25 June 2012
Precedent Over Progress?
A recent decision by the city to reject a development proposal on College near Spadina again has me wondering: Why should new buildings conform to the old context? There seems to be a popular notion that, without any further explanation, a new building should be subservient to its context; period. When I ask why, I tend to only hear vague aesthetic preferences supporting this view, like claims that the structure is “oppressive,” rather than any solid reasoning that such a development would actually hurt people.
Why is the status quo taken to be the gold standard of architecture and urban planning? Is it so inconceivable that a new building could do better than its surroundings? Maybe we should be setting a new, better precedent in some contexts, such as suggesting that highly transit-accessible areas should be composed of buildings taller than bungalows. Some contexts aren’t good enough, in which cases we should make a new context. Why should we presume that the existing urban fabric is always a better urban model than anything else imaginable? In most cases in which height is controversial in Toronto, the surroundings are two, three, or four-storey buildings, and the anti-tall building mindset implies that we should keep such parts of the city at their current low height. Continuing to build neighbourhoods at their current height simply because they currently are that height seems ridiculous. It’s not as though there was a master plan that determined the average heights of different parts of the city when it was first conceived, the disruption of which would cause the city to cave in on itself. The ideal urban form is not set in stone; it changes depending on how many people want to live in an area, how much space we have left, etc.
Further, how does the first tall building ever get built in a city, if tall buildings should only be built alongside others? Should tall buildings only ever be built in cities that already have them (which would restrict such development enormously)? Should a spacially-wasteful suburb, for instance, never build a tall building because it never has before? Is vertical precedent restricted to the past? To take my bewilderment of this anti-height position to an extreme, I’d like to ask: What would happen even if a 100-storey building was built next to a suburban home in Pickering? Would the world explode? I honestly don’t know why such a thing should be avoided. If anything, it seems it would greatly improve the area by moving it in the direction of a more sustainable, vibrant, and dense community. If the demands of its residents are too high for the low-density context, such as the sidewalks being too small or the public transit insufficient, can’t the context change to suit the development? Why not build the ideal building in an area - no matter the height - and then update the area accordingly?

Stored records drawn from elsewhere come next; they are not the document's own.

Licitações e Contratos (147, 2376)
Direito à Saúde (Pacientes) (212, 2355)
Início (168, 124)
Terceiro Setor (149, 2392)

The benefits of adding a tall building to urban areas are numerous and seem relatively easy to explain: More people get to live in a sustainable, vibrant neighbourhood, which comprises urban rather than suburban growth, it adds cultural and economic activity to the area, better use is made of space that is otherwise a parking lot or merely a two or three-storey building, etc. To me, in general, it seems that more is better when it comes to development. Others, especially NIMBYs, seem to think the opposite.